Abbildung 3: Zeitverteilung pro Jahr und Apotheke - Leiter/in West
Abbildung 4: Zeitverteilung pro Jahr und Apotheke - Leiter/in Ost
Das Zeitprofil der Apothekenleiter (siehe Abbildungen 3 und 4) setzt sich vor allem in puncto Rezeptur und sonstigen Tätigkeiten stark von der Gesamtverteilung aller Beschäftigten ab. Wer die Arbeitsabläufe in der öffentlichen Apotheke kennt, weiß: Aussagen über die optimale Aufteilung der Arbeitszeit für Apothekenchefs oder Mitarbeiter können nicht allgemein getroffen werden. Die individuellen Gegebenheiten, Erfordernisse und die Organisationsstruktur sind in Apotheken zu unterschiedlich. Auch lassen sich keine Korrelationen bestimmter Zeitprofile mit betriebswirtschaftlichen Kennzahlen bilden. Eine bestimmte Zeitverteilung ist nicht unbedingt das Kennzeichen für einen umsatz-, ertragsstarken oder ertragsschwachen Betrieb.
Auffällig beim Leiterprofil ist der hohe Anteil an sonstigen Tätigkeiten. Darunter fallen überwiegend Bürotätigkeiten und dies noch mehr in den neuen Bundesländern, was auch auf die mit der größeren Mitarbeiterzahl verbundene Aufgabenfülle zurückzuführen sein kann. Der Anteil in Einkauf und Warenwirtschaft ist bedingt durch das Engagement der Apothekenleiter im Direktbezugsgeschäft (vor allem Vertretergespräche). Hier sollte sich jede Apothekenleiterin/jeder Apothekenleiter einmal fragen, ob noch ein Rationalisierungspotential besteht und Tätigkeiten an Mitarbeiter delegiert oder aber professionelle externe Dienstleister (Buchführung, Dekoration) vergeben werden können. Kritisch sollten besonders die kundenfernen Tätigkeiten betrachtet werden. Sie sind für den Apothekenbetrieb zwar wichtig, sollten aber zugunsten der Verkaufs- und Beratungstätigkeiten minimiert werden.
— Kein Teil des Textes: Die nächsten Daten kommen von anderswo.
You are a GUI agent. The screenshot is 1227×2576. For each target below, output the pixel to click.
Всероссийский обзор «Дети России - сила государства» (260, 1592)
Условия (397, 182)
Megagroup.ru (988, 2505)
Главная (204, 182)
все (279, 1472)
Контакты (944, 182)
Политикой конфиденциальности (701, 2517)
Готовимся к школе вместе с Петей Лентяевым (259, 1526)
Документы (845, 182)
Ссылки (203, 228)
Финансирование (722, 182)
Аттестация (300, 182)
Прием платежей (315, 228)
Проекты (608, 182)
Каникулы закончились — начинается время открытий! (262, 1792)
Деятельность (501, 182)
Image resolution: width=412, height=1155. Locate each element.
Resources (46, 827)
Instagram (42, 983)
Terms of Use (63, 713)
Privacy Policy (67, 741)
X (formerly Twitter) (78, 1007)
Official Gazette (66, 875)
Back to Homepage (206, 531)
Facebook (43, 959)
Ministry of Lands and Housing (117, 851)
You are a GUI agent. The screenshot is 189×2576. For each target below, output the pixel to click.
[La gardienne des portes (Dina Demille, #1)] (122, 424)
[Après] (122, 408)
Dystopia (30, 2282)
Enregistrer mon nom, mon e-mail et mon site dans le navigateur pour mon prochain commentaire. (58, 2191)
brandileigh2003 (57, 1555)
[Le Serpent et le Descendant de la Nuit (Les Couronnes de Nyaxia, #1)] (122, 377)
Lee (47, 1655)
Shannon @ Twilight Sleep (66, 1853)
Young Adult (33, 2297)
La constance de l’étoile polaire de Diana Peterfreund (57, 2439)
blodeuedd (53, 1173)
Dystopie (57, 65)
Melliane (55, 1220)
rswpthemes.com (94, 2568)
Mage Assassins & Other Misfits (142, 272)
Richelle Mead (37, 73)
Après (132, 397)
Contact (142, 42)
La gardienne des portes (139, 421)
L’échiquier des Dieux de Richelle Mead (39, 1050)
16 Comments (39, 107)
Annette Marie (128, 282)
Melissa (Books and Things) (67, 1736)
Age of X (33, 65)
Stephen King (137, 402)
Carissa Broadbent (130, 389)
Viele Routinetätigkeiten im Büro, wie etwa das Führen des Kassenbuches, das Schreiben von Rechnungen oder Überweisungen, könnten durchaus von einer zuverlässigen PKA oder einer anderen Mitarbeiterin übernommen werden. Der Aufwand für die Einarbeitung mag zwar erheblich sein, die Entlastung später wiegt dies aber wieder auf. Schließlich wirkt sich die Übertragung von verantwortungsvollen Aufgaben positiv auf die Mitarbeiterzufriedenheit aus.
Gleiches gilt für den Direktbezug. Nicht mit jedem Firmenvertreter muß die Apothekenleitung persönlich verhandeln. Unter bestimmten Vorgaben, wie Höchstbestellmenge, Mindestrabatt etcetera kann eine Mitarbeiterin diese Aufgabe übernehmen (siehe hierzu PZ 41/97). Gerade für die klassischen Führungsaufgaben (Mitarbeitergespräche), für die der Leiter oft meint, viel zu wenig Zeit zu haben, lassen sich auf diese Art und Weise Zeitfenster gewinnen. Unser Rat ist: Delegieren, denn jede Minute, die dem Kunden mehr gewidmet werden kann, trägt nachhaltigen Kundenbindung bei sichert die wirtschaftliche Existenz der Apotheke und ihrer Mitarbeiter.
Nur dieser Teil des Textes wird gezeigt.